Local Geometric Effects on Stability and Energy Gap of Thiolate-Protected Gold Nanoparticles

YiFan Bu; Ming Zhao; Yuquan He; Wang Gao; Qing Jiang

doi:10.1002/cphc.201600539

Local Geometric Effects on Stability and Energy Gap of Thiolate-Protected Gold Nanoparticles

Chemphyschem. 2016 Oct 5;17(19):2998-3003. doi: 10.1002/cphc.201600539. Epub 2016 Jul 21.

Authors

YiFan Bu¹, Ming Zhao¹, Yuquan He², Wang Gao³, Qing Jiang¹

Affiliations

¹ School of Materials Science and Engineering, Jilin University, 130022, Changchun, P.R. China.
² Cardiovascular Medicine, Sino-Japan Friendship Hospital, Jilin University, 130033, Changchun, P.R. China. hyq2@sina.com.
³ School of Materials Science and Engineering, Jilin University, 130022, Changchun, P.R. China. wgao@jlu.edu.cn.

PMID: 27324466
DOI: 10.1002/cphc.201600539

Abstract

Thiolate-protected gold nanoclusters, Au_m (SR)_n , have potential applications in many fields due to their high stability and remarkable electronic properties.
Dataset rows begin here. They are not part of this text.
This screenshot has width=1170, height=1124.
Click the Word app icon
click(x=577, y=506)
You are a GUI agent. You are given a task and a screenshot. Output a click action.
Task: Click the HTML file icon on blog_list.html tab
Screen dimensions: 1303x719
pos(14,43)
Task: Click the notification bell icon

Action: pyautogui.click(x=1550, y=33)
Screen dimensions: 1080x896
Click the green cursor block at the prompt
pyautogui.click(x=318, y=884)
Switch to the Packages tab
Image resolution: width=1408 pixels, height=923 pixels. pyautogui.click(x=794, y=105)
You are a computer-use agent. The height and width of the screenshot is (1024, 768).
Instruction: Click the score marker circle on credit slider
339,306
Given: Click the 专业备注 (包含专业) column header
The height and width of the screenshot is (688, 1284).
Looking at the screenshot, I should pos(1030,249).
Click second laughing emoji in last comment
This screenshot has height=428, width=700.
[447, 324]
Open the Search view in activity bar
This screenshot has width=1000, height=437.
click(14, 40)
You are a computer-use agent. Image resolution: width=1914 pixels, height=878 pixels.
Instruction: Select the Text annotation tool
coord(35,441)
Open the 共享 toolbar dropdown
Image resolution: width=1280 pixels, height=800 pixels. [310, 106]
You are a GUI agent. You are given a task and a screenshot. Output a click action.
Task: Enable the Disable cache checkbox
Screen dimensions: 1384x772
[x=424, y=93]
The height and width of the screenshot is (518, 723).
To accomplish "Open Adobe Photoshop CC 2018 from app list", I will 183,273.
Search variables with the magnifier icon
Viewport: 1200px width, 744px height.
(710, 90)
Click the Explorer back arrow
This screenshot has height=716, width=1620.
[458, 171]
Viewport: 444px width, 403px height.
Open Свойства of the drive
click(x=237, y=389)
However, the controlling factors in determining the stability and HOMO-LUMO gap of Au_m (SR)_n remain controversial, despite decades of work on the topic. Through DFT calculations, including nonlocal many-body dispersion (MBD) interactions, the geometric and electronic properties of Au_m (SR)_n clusters are investigated. Calculations demonstrate that the MBD interactions are essential for correctly describing the geometry and energy of the clusters. Greater anisotropic polarization and more atoms distributed in the shell of the clusters lead to more pronounced MBD interactions and higher stability of the clusters. Furthermore, the HOMO-LUMO gap of the clusters strongly depends on the gold core. These results provide critical clues for understanding and designing Au_m (SR)_n clusters.

Keywords: density functional calculations; gold; nanoparticles; noncovalent interactions; structure elucidation.